Devemos também levar em conta o papel de diferentes
redes religiosas interconectadas que influenciam a nova direita. Uma dessas
redes é conhecida publicamente como The Fellowship e privadamente como The
Family, uma organização cristã fundada em 1935 pelo ministro metodista
americano Abraham Vereide, que funciona como um fórum, “treinando” pessoas e
apoiando “experiências espirituais”, ao mesmo tempo em que ajuda a colocar
figuras religiosas em posições de poder em todas as instituições dos Estados
Unidos e do resto do mundo.
A segunda é a Nova Reforma Apostólica (NAR, sigla em
inglês), que surgiu da ala pentecostal e carismática do evangelicalismo e é
composta por uma ampla gama de ministérios, grandes e pequenos. O jornalista
Frederick Clarkson alerta sobre o poder crescente desse movimento religioso que
lidera a política cristã da nova direita. Para a NAR, Trump é “um soldado de
Deus lutando a batalha contra as forças de Satanás”. O movimento profetiza um
“Fim dos Tempos” no qual eles buscam estabelecer domínio religioso e político.
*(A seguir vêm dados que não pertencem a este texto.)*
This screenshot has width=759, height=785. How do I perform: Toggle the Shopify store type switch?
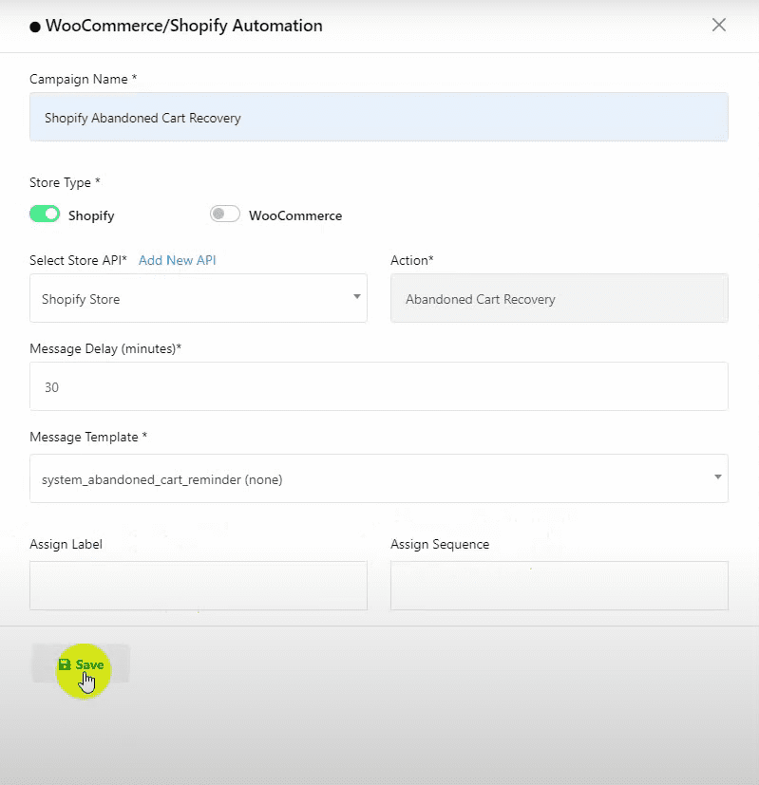[x=45, y=215]
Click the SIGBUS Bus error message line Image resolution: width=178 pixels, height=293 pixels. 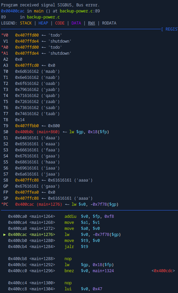50,5
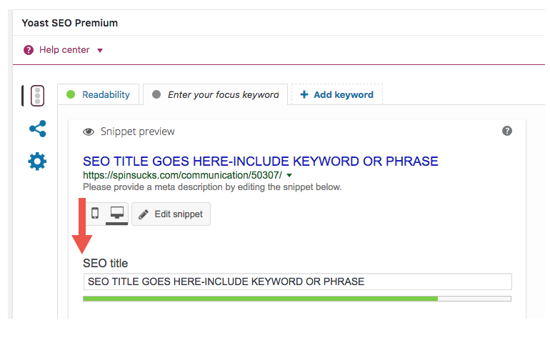Switch to desktop snippet preview
The height and width of the screenshot is (338, 550).
pyautogui.click(x=116, y=213)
O conceito central é o “mandato das sete montanhas”, que defende que os
cristãos devem assumir o controle de áreas-chave da sociedade, como família,
religião, educação, mídia, artes e entretenimento, negócios e o estado (algo
como sua “batalha cultural”). Essa abordagem se tornou cada vez mais política,
com figuras como o presidente da Câmara, Mike Johnson, demonstrando apoio a
essa visão, e uma incidência crescente dessas ideias na Suprema Corte dos EUA
ou em tribunais estaduais como o do Alabama. A NAR está ganhando visibilidade,
com sua influência se estendendo além do poder religioso para o poder político.
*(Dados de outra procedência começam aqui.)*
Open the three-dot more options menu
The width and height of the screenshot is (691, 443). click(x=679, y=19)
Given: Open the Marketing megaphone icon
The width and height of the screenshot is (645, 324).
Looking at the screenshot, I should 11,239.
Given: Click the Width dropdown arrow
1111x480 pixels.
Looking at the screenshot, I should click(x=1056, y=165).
A terceira é a organização católica Opus Dei, que se
estende por todos os países hispânicos e cujas regras de filiação incluem a
aceitação da obediência cega, ordenada pelo próprio fundador da seita,
Josemaría Escrivá de Balaguer, em sua obra Caminho (1934). Desde então, o Opus
Dei se dedica a “evangelizar” indivíduos com influência econômica ou política,
que representam uma arma política que ameaça a forma democrática de governo. É
também formada por indivíduos que, estando em posições de grande influência
(incluindo think tanks que se dizem progressistas, conservadores ou
libertários) devem obedecer e eliminar a dúvida de suas mentes, sendo
“verdadeiros soldados”, para seguir propósitos políticos que levem ao
estabelecimento da religião como lei do Estado.
Essas redes estão convencidas de que o cristianismo
está sob cerco e deve ser restaurado ao seu lugar original por meio de uma
tomada teocrática das instituições políticas e culturais dos Estados Unidos,
algo que será muito mais fácil de alcançar neste segundo governo de Donald
Trump. Para eles, o objetivo é cristianizar a sociedade por meio do chamado de um
deus, suposto criador do universo, com trilhões de estrelas sob seu domínio,
que vive preocupado e obcecado com o que os adultos voluntariamente fazem com a
sexualidade. A religião se torna, assim, um pilar fundamental da nova direita,
criando uma conexão estreita entre profetas e eleitores.